As early as March 18 2020 the WHO acknowledged the potential impact of the pandemic on the mental health of the general population, stating that it had the potential to become a public health emergency.
Since then, research from countries such as the UK, China and Australia has shown sharp and widespread increases in rates of anxiety and depression, while frontline healthcare workers appear to have been affected disproportionately — including those in Brazil, where a recent study has shown that rates of mental health disorders are above 30 per cent.
Frontline public healthcare provision in Brazil is conducted by community health agents (CHA) who act as a vital link between individuals and communities, especially those that are hard to reach. The Community Health Agent Programme forms a fundamental part of the country’s Programa Saúde da Família (Family Health Strategy), which relies on interdisciplinary healthcare teams that include a doctor, a nurse, a nurse assistant and up to six non-medical CHAs who are charged with providing universal access to public health and first-contact care.
Research has considered the impact of the pandemic on a wide range of medical staff, including nursing workers who are most intensively affected by the pandemic — presenting higher levels of anxiety, somatisation, dissociation, depression, hopelessness, acute stress and compassion fatigue. But such studies have not factored in CHAs, whose situation is less understood, in part because they are not formally considered to be healthcare professionals in Brazil.
This omission not only means that it is hard to provide an accurate assessment of the number of Brazilian CHAs who have experienced a downturn in their mental health during the pandemic, but also impacts any assessment of their wider health needs, not least because their deaths are not registered in Brazil's official statistics of healthcare worker mortality.
This reality leaves no room for interpretation. Systems-based and innovative solutions are needed to address these challenges in order to help frontline workers manage, prioritise and manage their wellbeing.
One such innovation comes in the form of an artificial intelligence (AI)-powered app, Vitalk, which is described by its developer as an “AI-powered virtual health assistant for primary care”. Vitalk currently provides support to more than 7,000 CHAs across Brazil, 68 per cent of whom self-identify as suffering from anxiety, 70 per cent from burnout, 51 per cent from depression and 71 per cent from low resilience.
The app is part of a new generation of mental health support and data collection technology that is being deployed through mobile devices to provide new ways to access help, monitor progress and increase the understanding of mental wellbeing.
Vitalk’s users can communicate with the app through a smartphone; if the AI behind the app identifies a problem that it cannot solve, it will guide its user to the most suitable health resource for their specific needs through Viki, the app’s virtual health assistant.

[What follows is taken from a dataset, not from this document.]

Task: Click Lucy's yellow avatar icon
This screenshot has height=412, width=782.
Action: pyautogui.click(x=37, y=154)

“I usually keep a reminder to use it twice a day. Once when I come home from work and then at 8pm. That is when I talk about how I am feeling and how my day went,” says 25-year-old Lucas Albuquerque, who works as a CHA in Bairro Vila Itaberaba, one of São Paulo’s northern neighbourhoods. “Since I have been using it for a while, Viki follows a chain of thought for the questions as I answer them.”

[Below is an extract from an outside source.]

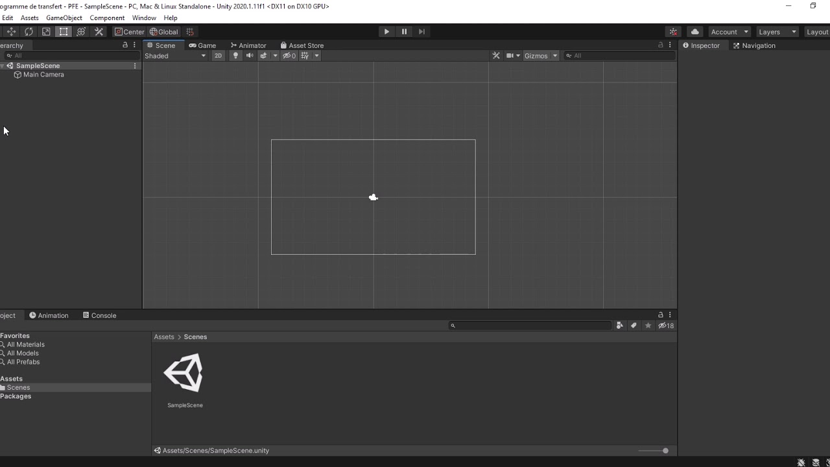This screenshot has width=830, height=467.
Task: Open the Gizmos dropdown
Action: tap(540, 56)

Before he became a CHA, Albuquerque sought the help of a psychotherapist in an attempt to prioritise his mental wellbeing, but he abandoned the treatment because of the demands of his job. Over the course of the last year, however, Vitalk has provided Albuquerque with a source of solace and guidance.
“I used to feel that I had to solve every problem, but I changed with time and discovered that I have a limit, otherwise I wouldn’t be able to handle it,” Albuquerque admits. “It has been especially stressful because there are many things we wish we could do, but we can only wait. This makes us feel powerless.”
Albuquerque says that one of the most important lessons he has learned from using Vitalk is not to wait until there is a serious problem before prioritising his mental health but rather to nurture it continuously, even when he is feeling well.
In many ways, Vitalk provides Albuquerque with the same ideas and strategies that he communicates to his own patients, the most important of which is the need to practise self-care. “We have so many reasons to be thankful. It can be for the air we breathe, food, water, simple things we have access to that some people do not,” he says. “We forget to be thankful, to be more positive, to take better care of ourselves, to try to pay better attention to people around us.”
As the authors of a recent paper have argued, the mental health and wellbeing of healthcare workers needs to be understood as an urgent global public health priority, and acted upon as such, through longer-term measures that are designed to effect systemic change.
“World leaders and other decision-makers need to fully realise the crucial importance and value of investing in the mental health and wellbeing of the healthcare workforce, on an individual, organisational and societal level,” they write. “Let us learn from our past and thank our essential healthcare workers by demanding and promoting real reforms within our healthcare systems. We cannot afford the cost of failing in this aim.”